In some cases, the features disclosed in this disclosure may be used as such, irrespective of other features. On the other hand, the features disclosed in the present invention can be combined, when necessary, to provide various combinations.

The phraseology and terminology used herein is for the purpose of description and should not be regarded as limiting, and therefore, the use of such phraseology and terminology is not intended to exclude from the scope of the invention any equivalent of the characteristics shown and described. Various modifications, variations and alternatives are possible within the scope of the claims. The claims are intended to cover all such equivalents.

Claims (13)

1. A segmented magnet array comprising a first magnet segment and a second magnet segment, the two magnet segments being alternately arranged in a circumferential direction to form a magnetic ring, the first magnet segment and the second magnet segment having mutually different magnetization directions, characterized in that the first magnet segment and the second magnet segment are anisotropic magnets of mutually different orientations.

2. The segmented magnet array of claim 1, wherein the segmented magnet array is configured as a halbach magnet array.

3. A segmented magnet array according to claim 1 or 2, wherein the first and second magnet segments are configured as sectors or as trapezoids of four points of sector connection.

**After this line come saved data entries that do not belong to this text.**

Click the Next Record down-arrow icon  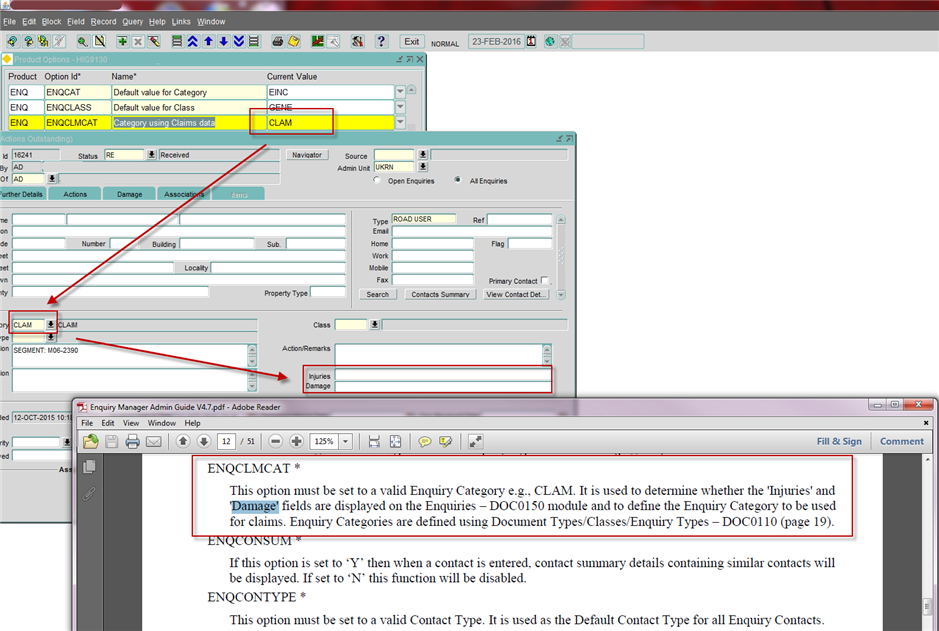[222, 41]
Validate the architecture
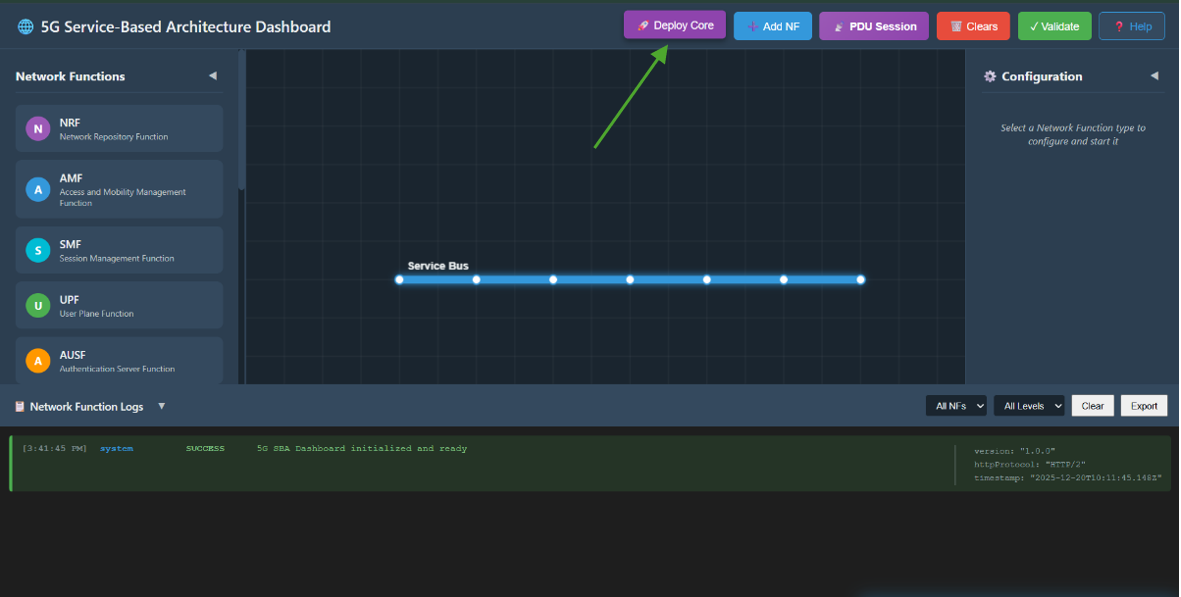Viewport: 1181px width, 597px height. click(1054, 25)
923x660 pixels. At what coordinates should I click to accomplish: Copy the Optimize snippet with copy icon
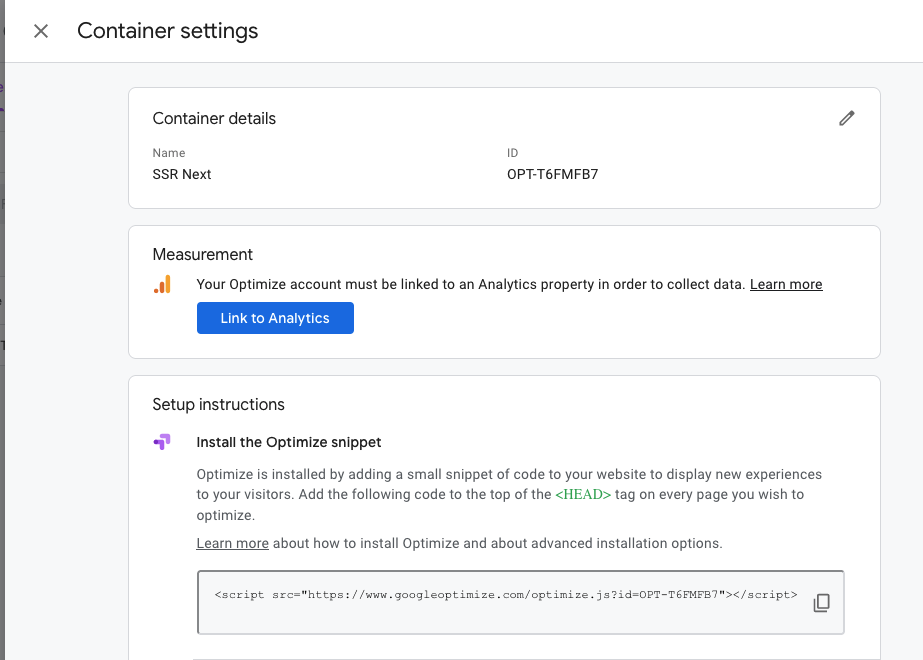(821, 602)
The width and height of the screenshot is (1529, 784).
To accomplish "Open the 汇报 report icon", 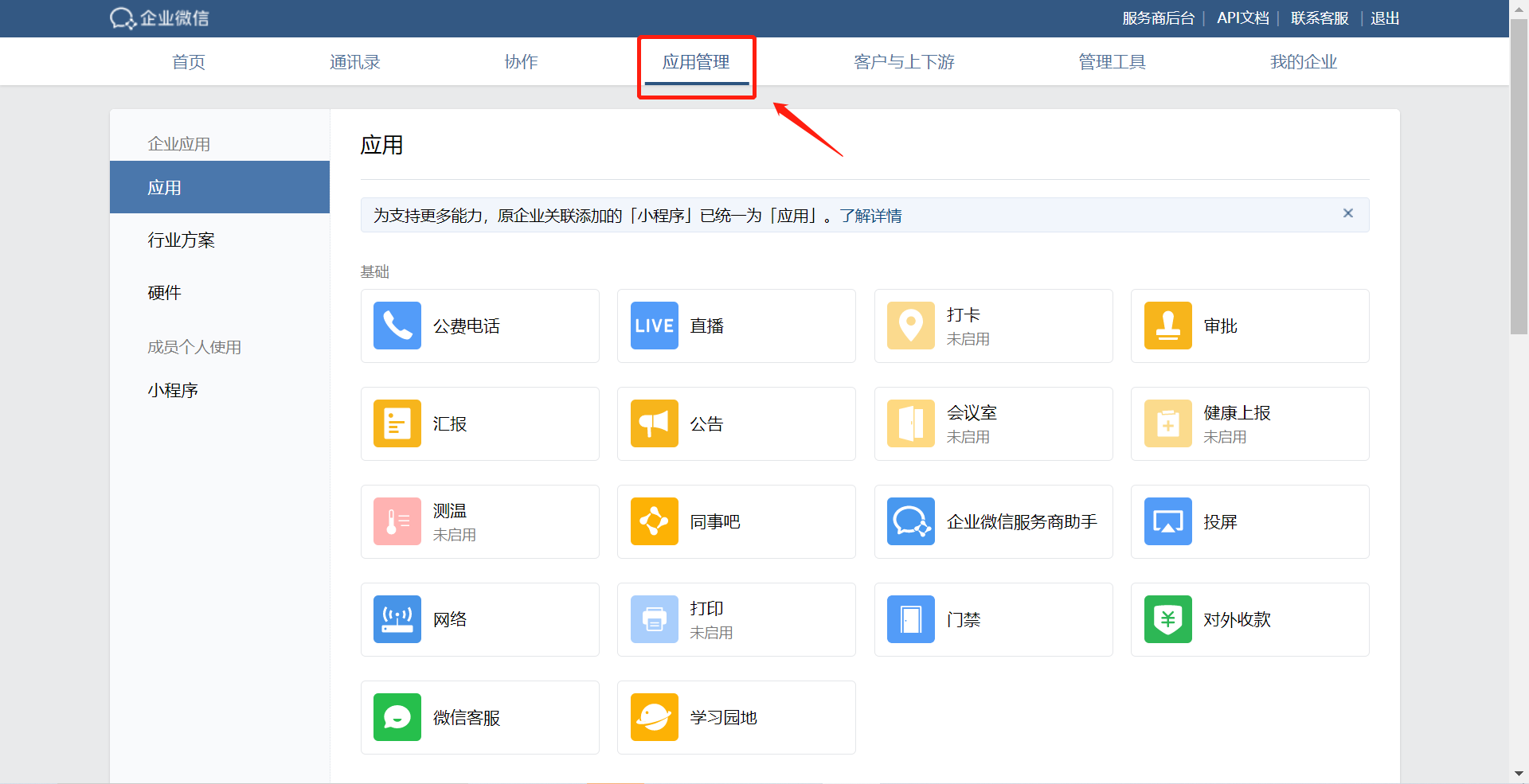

4. A segmented magnet array according to claim 1 or 2, wherein the sum of the inner arc angles of the first and second magnet segments is equal to the sum of the outer arc angles of the first and second magnet segments.

5. The segmented magnet array of claim 4, wherein the ratio of the inner arc angles of the first and second magnet segments is 0.8-0.85.

6. The segmented magnet array of claim 4, wherein the ratio of the outer arc angles of the first magnet segment and the second magnet segment is 1.5-2.

7. A segmented magnet array according to claim 1 or 2, wherein the pole pitch of the segmented magnet array is 360 degrees/sum of the inner arc angles of the first and second magnet segments or sum of the outer arc angles of the first and second magnet segments.

8. A segmented magnet array according to claim 1 or 2, wherein the magnet segments of the segmented magnet array are held together by plastic over-moulding or by gluing.

9. An electric machine comprising a stator and a rotor, characterized in that the rotor is configured as a segmented magnet array according to any one of claims 1-8.

10. The electric machine of claim 9 wherein the rotor is an outer rotor.

11. An electric machine according to claim 9 or 10, characterized in that the ratio of the rotor outer diameter to the stator outer diameter is 1.15-1.35 and/or the ratio of the radial thickness of the magnetic steel to the pole pitch is 0.6-0.75.

12. An electric machine according to claim 9 or 10, characterized in that the electric machine is an 18 slot 16 pole, a 12 slot 14 pole or a 12 slot 10 pole electric machine.

13. An electric machine according to claim 9 or 10, characterized in that the third or fifth order harmonics are injected into the stator teeth of the stator.